Leïla se releva et saisit la sangle de son sac à main qu’elle fit glisser sur son épaule.
- N’hésitez pas à revenir au besoin. Je suis encore là pour six mois. Dit la petite femme à lunettes avant de refermer doucement la porte.
Leïla resta un moment interdite derrière le cadre de bois qui venait de se refermer et repensa à toute la conversation. Partiellement convaincue, son cerveau ne voyait qu’une solution de vérifier ses hypothèses.
Elle avait soupé devant un film qu’elle n’avait pas vu depuis longtemps. Elle s’était même offert le luxe d’un apéritif. Il y avait bien longtemps qu’elle n’avait pas profité d’une soirée : un bon film, un apéro, des lasagnes végétariennes, une mousse au chocolat.
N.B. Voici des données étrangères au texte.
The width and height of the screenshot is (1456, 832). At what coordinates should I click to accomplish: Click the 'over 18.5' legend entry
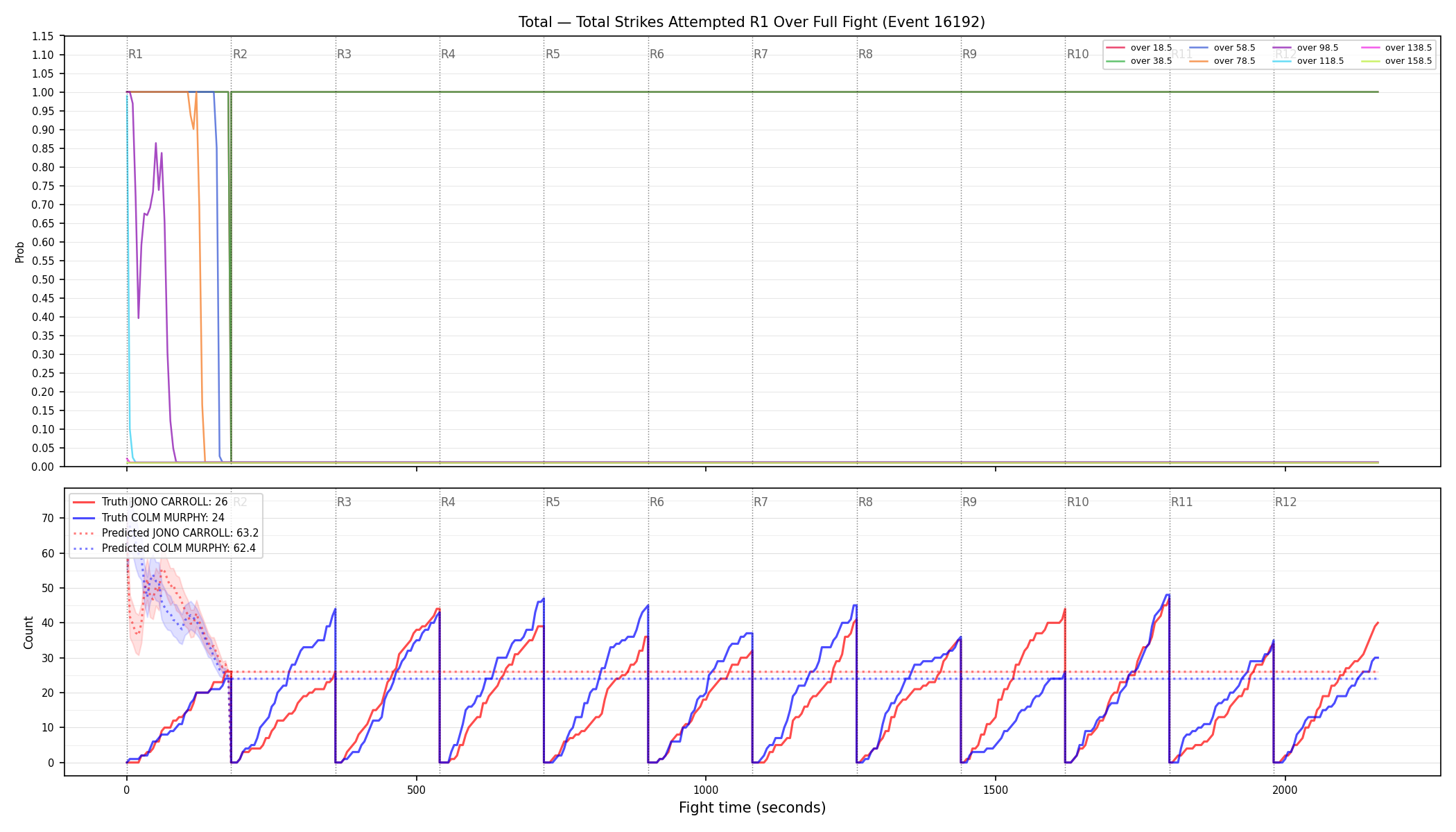click(x=1139, y=48)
Oui, clairement la soirée avait été top.
Elle était désormais debout devant son lit, un peu interdite face à ce qu’elle s’apprêtait à faire.
Au retour de la psychologue, elle avait fait quelques achats dans une quincaillerie. Une fois rentrée chez elle, elle s’était affairée à bricoler son lit. Et voilà que maintenant, elle s’apprêtait à aller se coucher les poignets et les chevilles attachés à des chaînes pour passer la nuit comme ça.
- Leïla, ma chérie, si quelqu’un te voyait il se ferait de drôles d’idées sur ton compte… Enfin, au moins avec ça je ne risque pas de me lever du lit pendant la nuit.
Elle verrouilla les menottes à ses quatre membres et s’endormit.